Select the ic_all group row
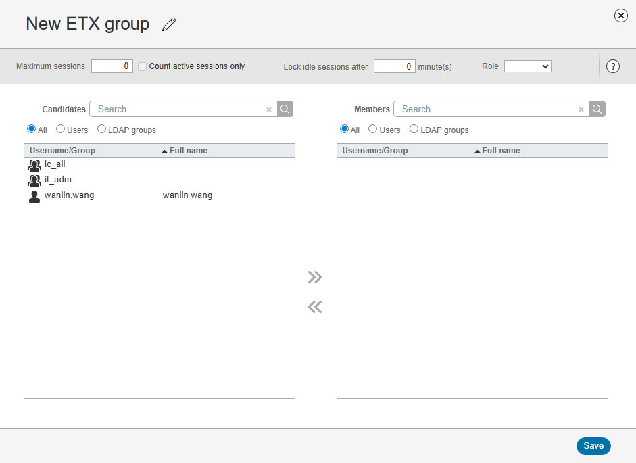The height and width of the screenshot is (463, 636). [x=55, y=164]
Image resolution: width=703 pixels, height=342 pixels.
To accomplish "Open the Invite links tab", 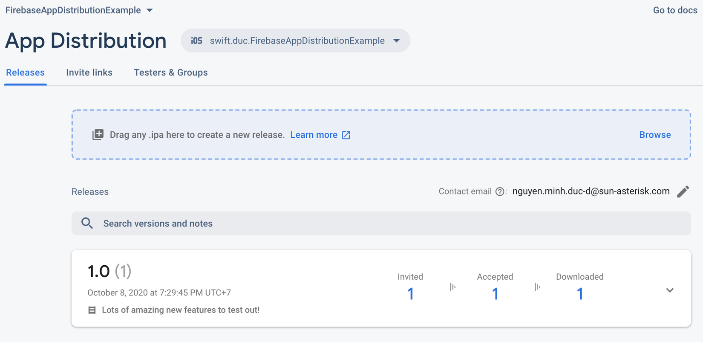I will click(x=89, y=72).
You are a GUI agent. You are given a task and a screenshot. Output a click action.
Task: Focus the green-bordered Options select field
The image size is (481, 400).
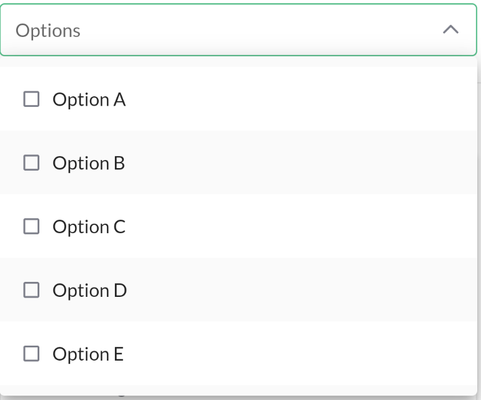coord(239,30)
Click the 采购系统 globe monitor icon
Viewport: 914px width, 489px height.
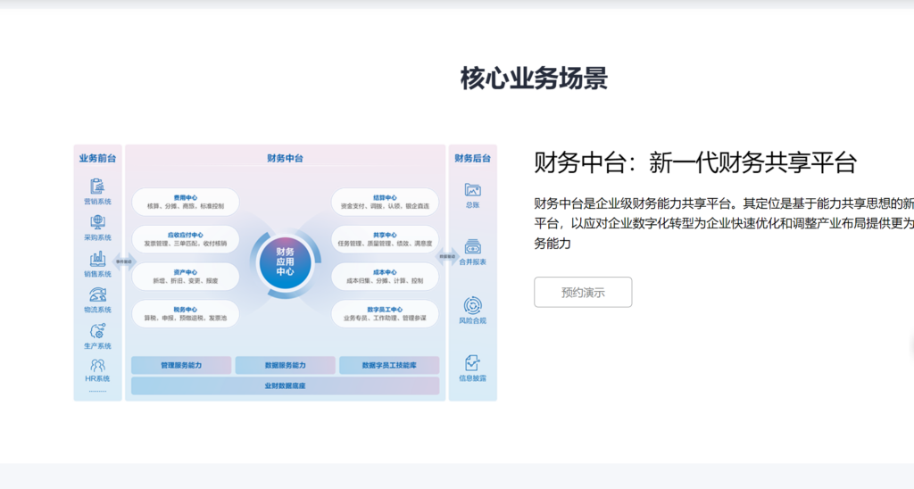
● ● ● ●
Please recast the entries as a numbered list, starting at the line that contains "You are a GUI" and ending at the last of the entries, with blank lines dropped. Leave the pictures out of your answer.

# Reply:
1. You are a GUI agent. You are given a task and a screenshot. Output a click action.
2. Task: Focus the green-bordered Options select field
3. The image size is (481, 400).
4. coord(239,30)
5. Click the 采购系统 globe monitor icon
6. Viewport: 914px width, 489px height.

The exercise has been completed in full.